LE MÉDECIN FACÉTIEUX
Seuls, les enfants savent être profondément sérieux. Lorsque les médecins jouent avec les pantins que nous sommes, ils n’ont pas cette déférence, ces gestes tendres et respectueux qu’ont les petites filles en jouant avec leurs poupées. Je connais une jeune Miquette qui aurait des larmes d’indignation si l’on maniait sa Lison en biscuit comme ces messieurs de la Faculté manient leurs pantins vivants. Les malades qui sont entre les mains de ces praticiens n’ont qu’une chose à faire : c’est de renoncer provisoirement à leur « respectabilité ».

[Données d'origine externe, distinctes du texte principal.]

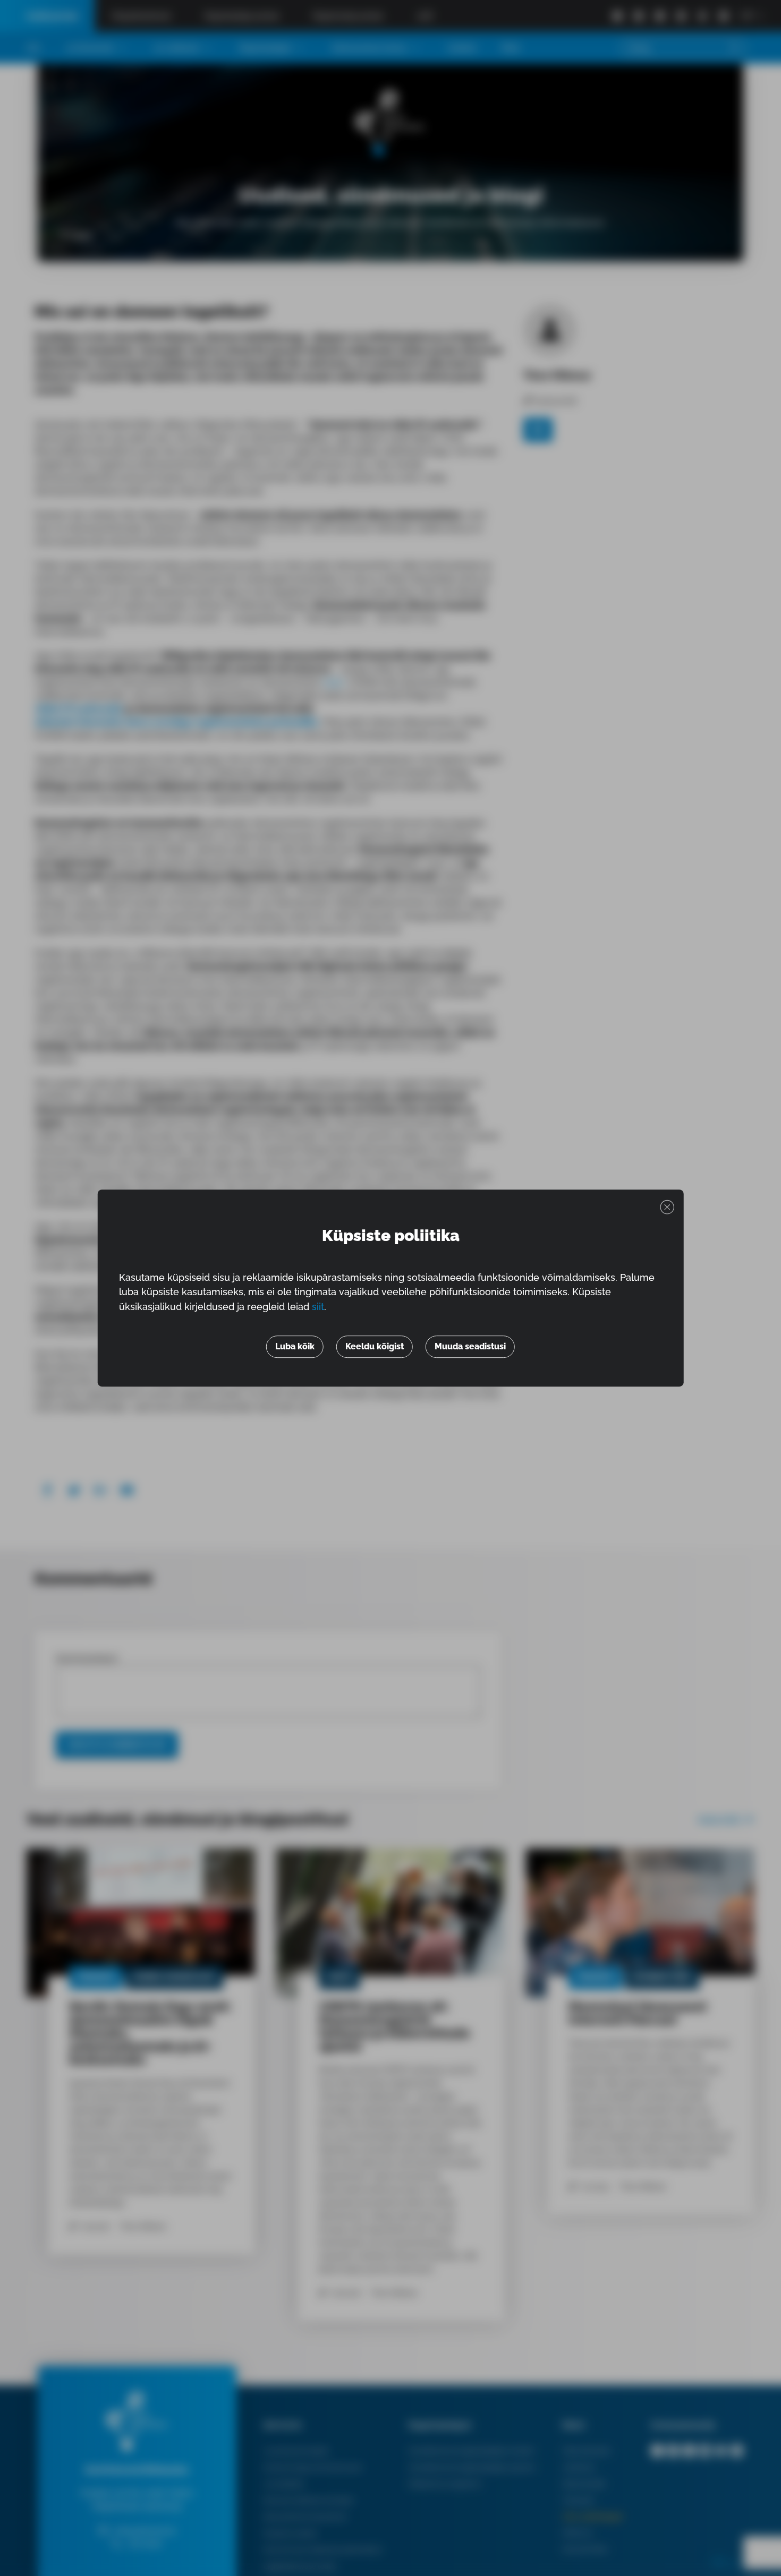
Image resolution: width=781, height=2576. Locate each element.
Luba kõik (295, 1346)
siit (318, 1306)
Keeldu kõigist (374, 1346)
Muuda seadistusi (470, 1346)
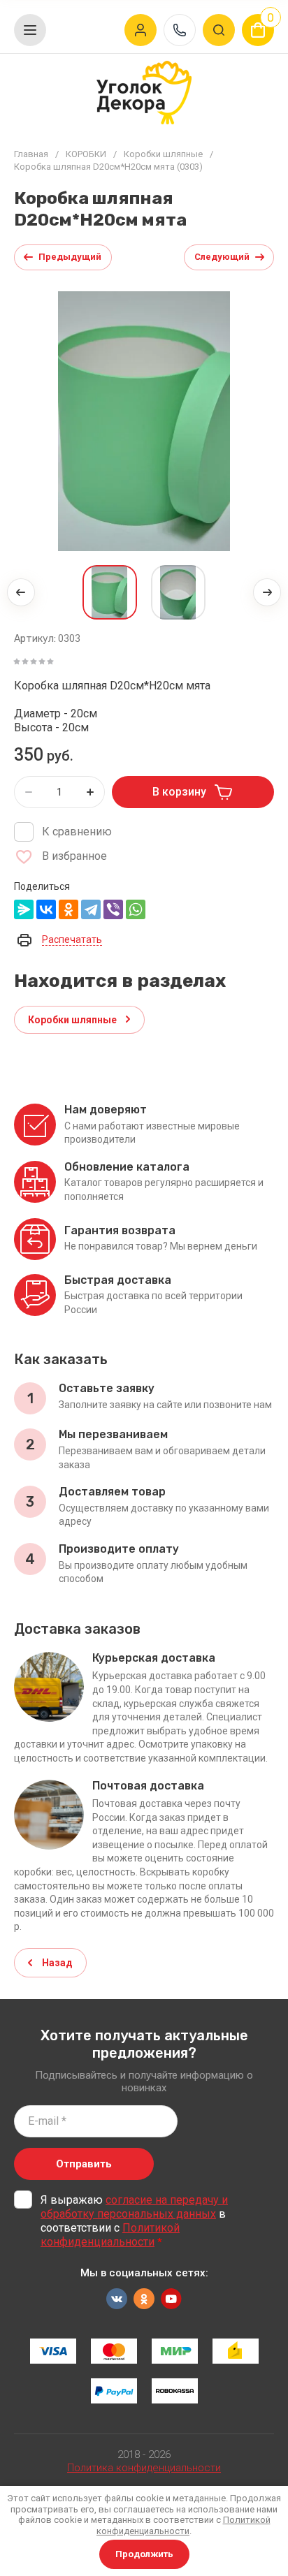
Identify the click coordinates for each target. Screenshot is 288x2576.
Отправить (84, 2164)
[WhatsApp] (135, 909)
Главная (31, 154)
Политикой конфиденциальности (110, 2234)
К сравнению (77, 831)
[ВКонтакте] (46, 909)
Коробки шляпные (163, 154)
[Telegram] (91, 909)
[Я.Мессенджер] (24, 909)
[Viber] (113, 909)
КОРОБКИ (86, 154)
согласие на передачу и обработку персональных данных (134, 2206)
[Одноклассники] (68, 909)
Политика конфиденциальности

Pour les solennels pince-sans-rire qui ont fait leurs « humanités » dans les salles de dissection, notre corps est une chose qu’on ouvre, qu’on déboulonne, qu’on démonte, qu’on raccourcit, qu’on allonge, qu’on râcle, qu’on badigeonne, qu’on revisse et qu’on referme. Trouvent-ils qu’il y a dans notre machine un organe de trop ? Ils l’enlèvent ; et ils ne le remplacent pas toujours par un organe neuf. Ils secouent un homme évanoui comme s’il s’agissait d’un simple réveille-matin qui ne veut pas se mettre en branle. Ces spécialistes doctes et facétieux ne craignent pas d’ouvrir notre boîte crânienne pour voir ce qu’il y a dedans. Et il faut voir avec quel sans-gêne ils procèdent au lavage d’un estomac : on dirait le remplissage d’un tonneau. L’un d’eux a tenu un jour mon petit Victor verticalement, les pieds en haut et la tête en bas, pour lui faire rendre la clé de la boîte aux lettres qu’il avait avalée.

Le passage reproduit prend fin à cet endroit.